Gallagher said that when her staff initially met with the city attorney’s office late last year, Parkin’s initial reaction wasn’t to question the legality of the REAP program, but instead he referred to it as a “political question” that would be up to the council to decide. She said that the letter directly contravenes what he expressed in that meeting, that the program was legally sound, adding that the fact that no case law is attached to his memo is telling.

“A guaranteed way to kill any housing policy is to say the words ‘rent control’ because that scares people away,” Gallagher said. “The apartment association has done this with REAP, we’ve heard city staff say this, and so this letter coming from a really well-respected attorney, seems intentionally misleading and unfair because it’s also just not true.”
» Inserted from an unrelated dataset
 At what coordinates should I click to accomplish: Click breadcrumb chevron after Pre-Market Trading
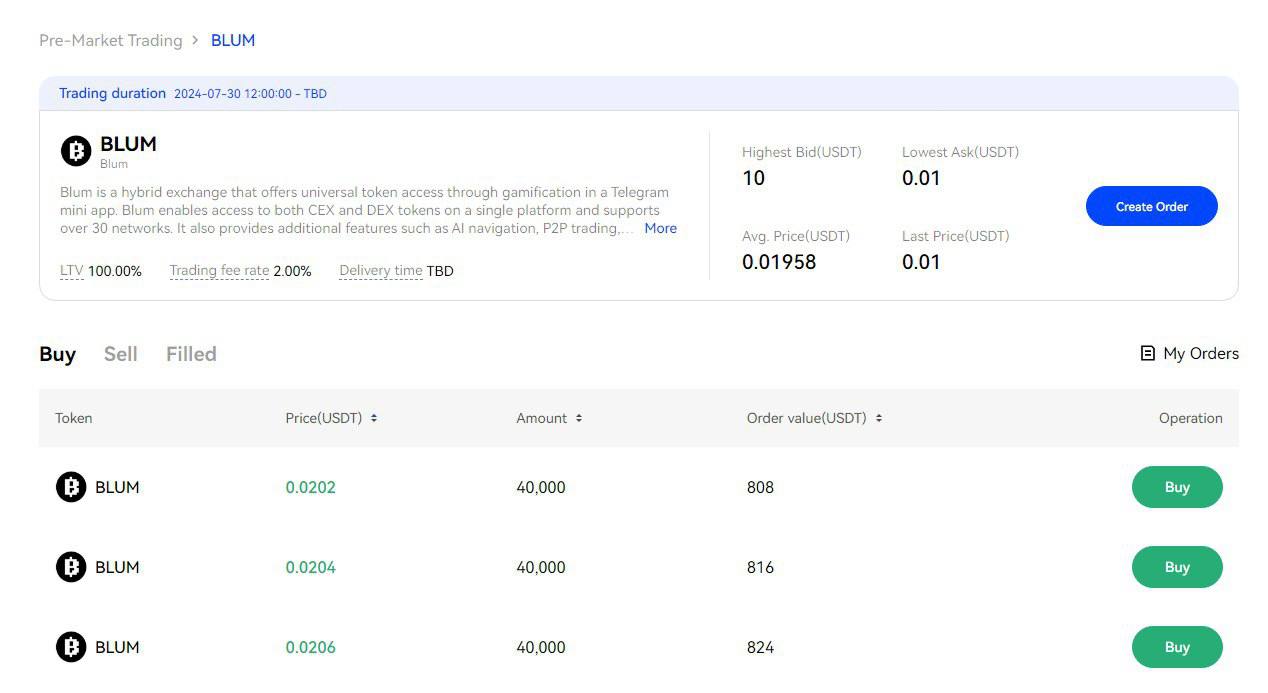[x=196, y=40]
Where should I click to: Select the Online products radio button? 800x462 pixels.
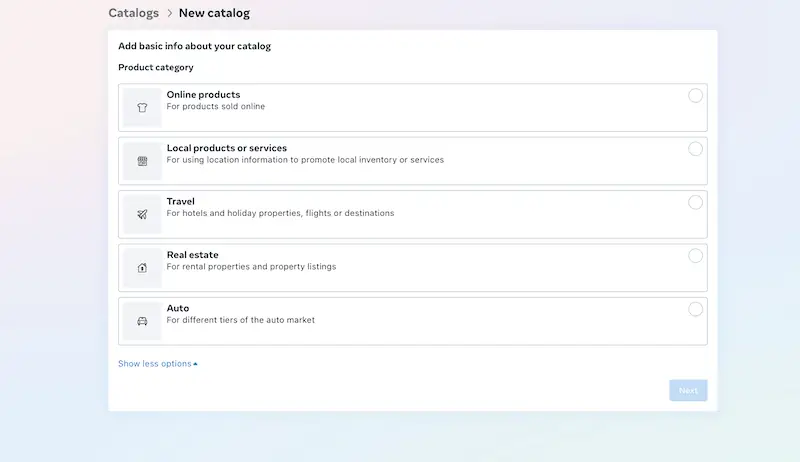click(695, 96)
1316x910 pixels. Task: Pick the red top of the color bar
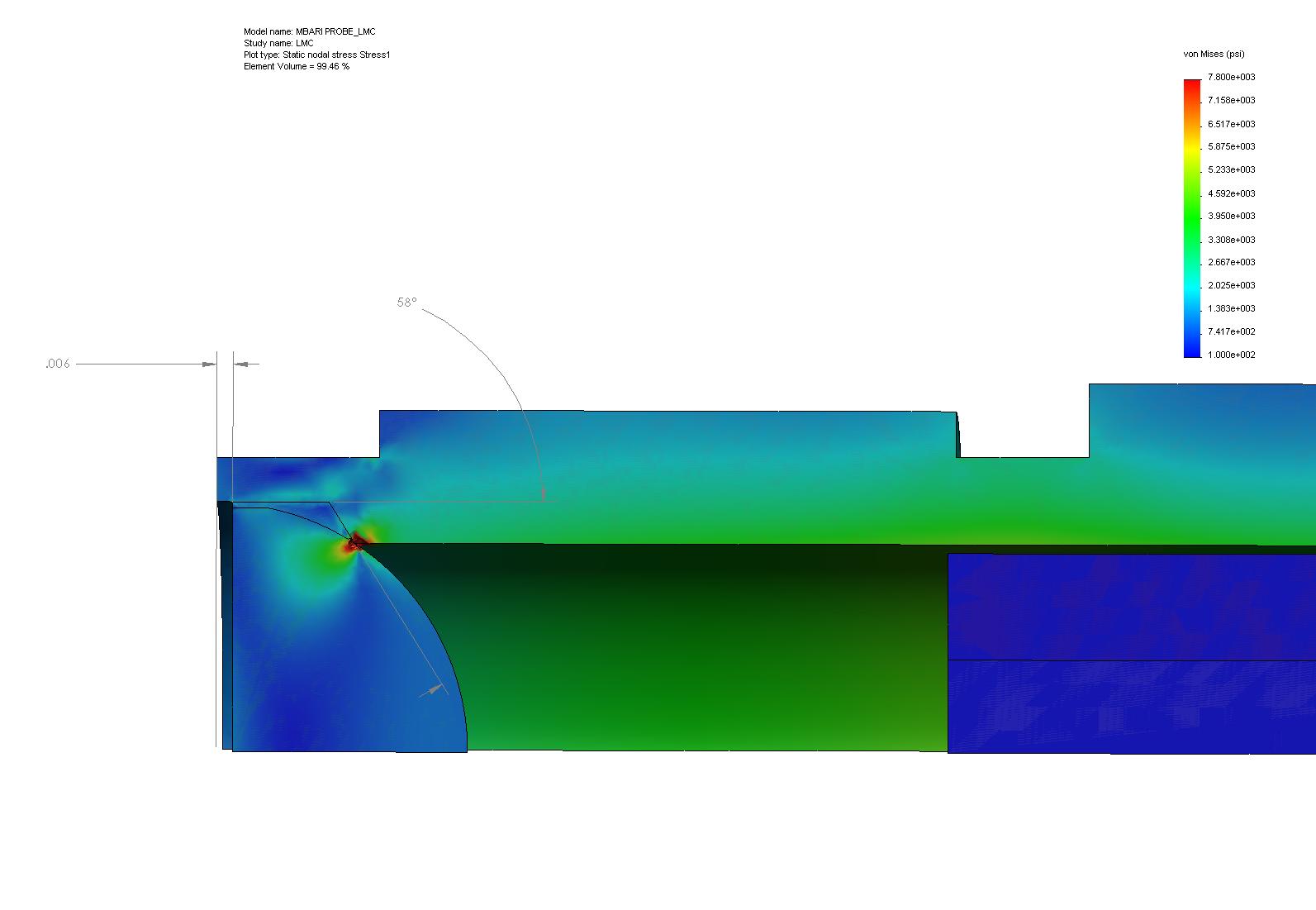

Third District Councilwoman Suzie Price, a prosecutor in Orange County, said that it is the council’s position to defer all legal matters to Parkin’s office, as it is his job to provide the council with legal direction, even if there is an attorney on the council. She said that HLB has made some great points and she’s hopeful that the city can incorporate some of their concerns into the existing structure without adopting the full program.

“We’re talking about people being afraid to report a situation because of the consequence and that’s not okay,” Price said. “You shouldn’t be afraid to speak up for what’s right for fear of being punished. That’s just not okay and that’s why there are laws to protect people like that.”

However, Price did say that cost, whether it be a few million or a few hundred thousand dollars, is something that needs to be scrutinized with every vote given the fiscal crisis looming in the city’s near future. For Price, the merit of the REAP program is not in question. Stating that the city “literally cannot afford to spend any more money,” Price said the focus needs to shift to what needs to be cut from, not added to, the budget.

“Even if staff has overestimated the cost of these programs, there’s still a cost associated with implementing this program,” Price said. “There are lots of programs that are worthy for the city’s consideration but we have a very limited budget and over the next three years we’re going to be looking to cut $12 million just from public safety alone. So where are we going to come up with the additional money?”

Earlier this year Melissa Martinez, a resident of Price’s district, spoke on behalf of HLB and their efforts to bring the program to Long Beach. After hearing Martinez tearfully share her plight with the council, Price ascended into the public seating area to speak with Martinez, arranging for code enforcement to go to her home, where the owner was cited for repairs.

Martinez returned to the council chambers late last month to share her experience.

While she praised Price for her efforts, Martinez said that after multiple calls with code enforcement, she still has a sink that does not work, and worse, she has been evicted from her apartment. When Martinez reported the incident to code enforcement, she said the response was “Sorry, we can’t help you with that.”

“I pay my rent, I pay my rent on time,” Martinez said, holding the eviction notice that was placed on her door. “I play by the rules, I did what I was supposed to do and now I have this. I get evicted just for asking for a safe place to live.”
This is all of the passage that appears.